Fascisme progressiste

AUTEUR DE LA PUBLICATION

C’est entendu, on emploie trop, et de travers, le terme de fascisme. Mais il semble difficile de qualifier autrement cette violence verbale et physique qui monte pour harceler ceux qui n’acceptent pas immédiatement et sans condition les dogmes de la religion progressiste.

Dans son livre Liberal fascism, Andy Brown dénonce avec force l’étonnant renversement par lequel un courant de pensée né d’une opposition à des dogmes conservateurs en est venu à incarner une forme nouvelle d’orthodoxie. Ce fascisme progressiste qui monte a trois caractéristiques qui le font furieusement ressembler à n’importe quelle idéologie conservatrice.

D’abord, la domination de la majorité se trouve en pratique subvertie par des minorités agissantes particulièrement bien organisées. Elles bénéficient de la caisse de résonnance offerte par des médias incroyablement complaisants. Les pires inepties s’y profèrent dans le silence le plus respectueux. Une poignée d’activistes parisiano-centrés peuvent tranquillement y faire progresser leur agenda.

Seconde caractéristique : la réduction du monde à une opposition binaire entre victimes et coupables. Sexe, origines ethniques, préférences sexuelles, états d’âmes en tous genres… la liste des prétendants au statut de victime ne cesse de s’allonger. Pas étonnant. Toute personne qui parvient à s’élever à cette si enviable dignité de victime patentée peut à volonté créer son propre cercle d’exclusion, pratiquer activement ce qu’elle reproche aux autres, au nom même de l’exclusion dont elle est censé avoir souffert (hier ou il y a deux siècles).

Sale temps pour le mâle « cis-genre non racisé », comprenez l’hétérosexuel blanc.

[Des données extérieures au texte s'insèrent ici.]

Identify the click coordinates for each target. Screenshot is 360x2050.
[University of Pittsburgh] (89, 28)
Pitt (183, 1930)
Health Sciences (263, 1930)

Il est sommé d’expier à tout jamais pour ses péchés et ceux de ses ancêtres

Droit de piétinement. C’est ainsi que fleurissent les stupéfiantes réunions en « non mixité », les groupuscules revendiquant divers droits de tirage et de piétinement de ceux qui sont, pour l’éternité, les coupables. Furieux d’être mis dans des cases, ils passent leur temps à en créer de nouvelles catégories. Sale temps pour le mâle « cis-genre non racisé », comprenez l’hétérosexuel blanc. Il est sommé d’expier à tout jamais pour ses péchés et ceux de ses ancêtres.

La fausse tolérance est le troisième trait frappant. En pratique, la tolérance affichée est devenue une sorte d’antiphrase, comme le ministère de la Vérité dans 1984 ou la démocratie en Chine : il n’est plus imaginable d’émettre un discours contraire à la doxa. Toute remise en cause est immédiatement disqualifiée. Douter, c’est s’opposer. Questionner, c’est critiquer. La religion progressiste ne supporte pas plus la controverse qu’hier la religion chrétienne.

Après avoir été d’utiles mises au point réaffirmant la liberté des individus de s’affranchir de cadres imposés, les discours progressistes sont peu à peu devenus un arsenal hargneux prétendant interdire tout discours alternatif. La police de la pensée prétend tout régenter, réécrire l’histoire, réduire au silence les faits gênants. Car la réalité est sommée de se plier à l’hégémonie de la morale du moment. La science est priée de collaborer, confirmer, ou se taire. L’orthographe, bien sûr, doit aussi subir les pires outrages pour devenir inclusive, quitte à mettre le discours en charpie.

Le libéralisme classique est aux antipodes de ce progressisme dévoyé. Il est urgent de réaffirmer les valeurs d’une égalité fondée sur l’indistinction (et non sur l’hyper-distinction), d’une tolérance fondée sur l’accueil pacifique des désaccords, d’une liberté enfin fondée sur la possibilité de vivre selon ses convictions, pourvu qu’on s’engage à respecter celles des autres.